▶ STATED EXERCISE
Render the records as a two-column CSV with the columns instruction and response, one row per record. Cover only the stretch from the line containing "You are a GUI" through the end of the records. Put each field in quotation marks and turn its line breaks into spaces.
-- BEGIN SOURCE MATERIAL --
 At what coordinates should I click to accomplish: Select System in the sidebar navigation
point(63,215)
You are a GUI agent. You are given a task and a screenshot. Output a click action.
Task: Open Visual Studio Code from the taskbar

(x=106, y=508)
-- END SOURCE MATERIAL --
▶ FULL RESPONSE
instruction,response
"You are a GUI agent. You are given a task and a screenshot. Output a click action. Task: Open Visual Studio Code from the taskbar","(x=106, y=508)"